17º Domingo do Tempo Comum – Ano B

Leituras:
 
     2Rs 4,42-44
     Sl 144(145)
     Ef 4,1-6
     Jo 6,1-15


As leituras deste Domingo destacam de um modo especial a imagem de Deus como aquele que vem saciar as necessidades de seus filhos. Essa ação é percebida, na primeira leitura, pela ação profética de Eliseu. Ao homem que traz a oferta de 20 pães, o profeta faz o convite a distribuí-lo à multidão. Conforme a Palavra do Senhor, todos comeram e ficaram saciados. Algo semelhante vemos no Evangelho. Uma multidão aparece diante de Jesus. Ele convida os discípulos a dar de comer às pessoas, ainda que tendo tão pouco, somente 5 pães e 2 peixes.

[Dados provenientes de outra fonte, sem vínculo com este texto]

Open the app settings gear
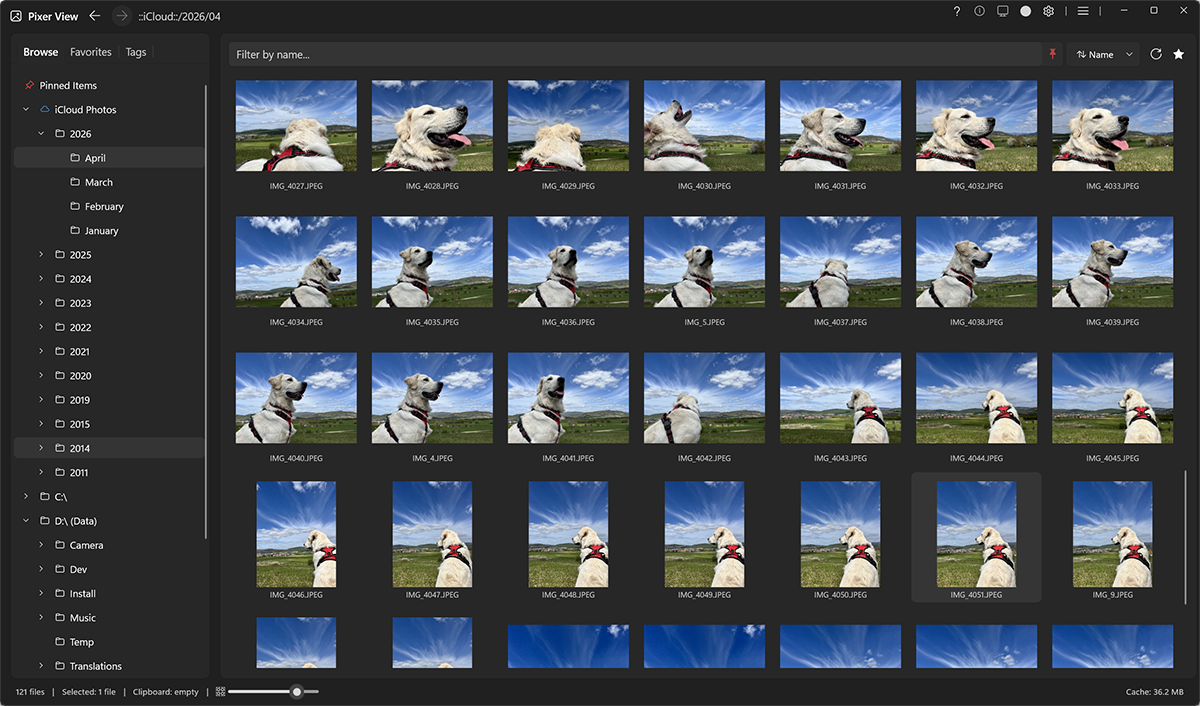Viewport: 1200px width, 706px height. coord(1047,11)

Em ambos os relatos fica nítida a ideia de que o desejo de Deus é que todos sejam saciados. O profeta se incomoda com o povo faminto e Jesus também se preocupa pela multidão sem alimento. Em ambos os relatos, ainda, o convite a dar de comer é dirigido a uma terceira pessoa, isto é, tanto o profeta Eliseu como Jesus motivam alguém (um homem ou os discípulos) a saciar a multidão.

Atualizando esta palavra, podemos pensar que Deus se incomoda com tantas pessoas famintas seja do pão material, seja espiritual. Ele quer saciar os seus filhos! Para tanto, espera contar com pessoas de fé para realizar a distribuição do pão. Assim entendemos que somos convidados a nos empenhar em acolher aos necessitados, ajudando-os.

É bem verdade que, muitas vezes, aqueles que Deus convida para esta missão, como nos textos bíblicos, sintam-se pequenos, impotentes, diante de realidade tão desafiadora. Mas é certo que isso não pode nos desanimar. Se alguma coisa podemos fazer, devemos fazê-lo. E quando iniciamos a obra, Deus completa as lacunas geradas pelos nossos limites humanos. 

Assim, os textos da multiplicação dos pães podem ser lidos como uma grande parábola da realidade missionária da Igreja, que é convidada a oferecer e dar sustento a tantos homens e mulheres feridos pelos sofrimentos da vida, apesar de muitas vezes possuir recursos tão limitados.

Com a segunda leitura, entendemos de modo mais claro a missão que Deus espera que realizemos. A Igreja é chamada a ser sinal de unidade, de paz, de fraternidade e amor. É uma comunidade na qual uns dão suporte aos outros, vivendo na humildade e na mansidão. Como lembra Paulo, isso é levar uma vida digna da vocação batismal.